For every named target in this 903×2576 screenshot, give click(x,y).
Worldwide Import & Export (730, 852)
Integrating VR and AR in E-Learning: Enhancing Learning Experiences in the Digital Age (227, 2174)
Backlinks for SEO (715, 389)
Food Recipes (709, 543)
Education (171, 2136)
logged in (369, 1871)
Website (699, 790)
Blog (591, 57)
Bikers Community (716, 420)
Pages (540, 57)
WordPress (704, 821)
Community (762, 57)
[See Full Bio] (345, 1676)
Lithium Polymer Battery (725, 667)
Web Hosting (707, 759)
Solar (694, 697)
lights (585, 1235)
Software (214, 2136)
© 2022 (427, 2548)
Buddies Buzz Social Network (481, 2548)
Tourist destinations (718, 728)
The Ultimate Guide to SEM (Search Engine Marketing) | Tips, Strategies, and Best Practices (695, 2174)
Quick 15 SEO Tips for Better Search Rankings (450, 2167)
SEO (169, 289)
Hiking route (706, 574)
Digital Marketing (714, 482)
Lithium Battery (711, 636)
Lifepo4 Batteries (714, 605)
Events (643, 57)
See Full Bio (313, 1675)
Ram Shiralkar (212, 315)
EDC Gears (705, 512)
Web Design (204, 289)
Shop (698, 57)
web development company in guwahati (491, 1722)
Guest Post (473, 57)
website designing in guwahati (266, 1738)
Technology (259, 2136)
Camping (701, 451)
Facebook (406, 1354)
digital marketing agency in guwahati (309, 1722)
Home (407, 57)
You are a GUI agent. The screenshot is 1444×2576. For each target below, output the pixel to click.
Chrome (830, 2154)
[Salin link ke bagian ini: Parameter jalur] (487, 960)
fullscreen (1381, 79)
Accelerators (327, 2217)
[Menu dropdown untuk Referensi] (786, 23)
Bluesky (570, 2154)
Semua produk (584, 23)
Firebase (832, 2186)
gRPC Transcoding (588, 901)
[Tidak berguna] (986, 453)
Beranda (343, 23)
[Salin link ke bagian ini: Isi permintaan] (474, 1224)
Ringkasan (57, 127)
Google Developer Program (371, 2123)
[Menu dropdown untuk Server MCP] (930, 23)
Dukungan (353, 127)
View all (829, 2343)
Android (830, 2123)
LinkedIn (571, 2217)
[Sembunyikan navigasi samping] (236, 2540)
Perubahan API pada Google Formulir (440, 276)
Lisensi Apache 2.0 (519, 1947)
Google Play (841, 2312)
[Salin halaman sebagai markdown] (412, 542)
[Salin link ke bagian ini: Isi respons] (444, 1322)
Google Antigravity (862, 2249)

What you will do:
Out of the data above, return each line where the word "Battery" can be found.

Task result:
Lithium Polymer Battery (725, 667)
Lithium Battery (711, 636)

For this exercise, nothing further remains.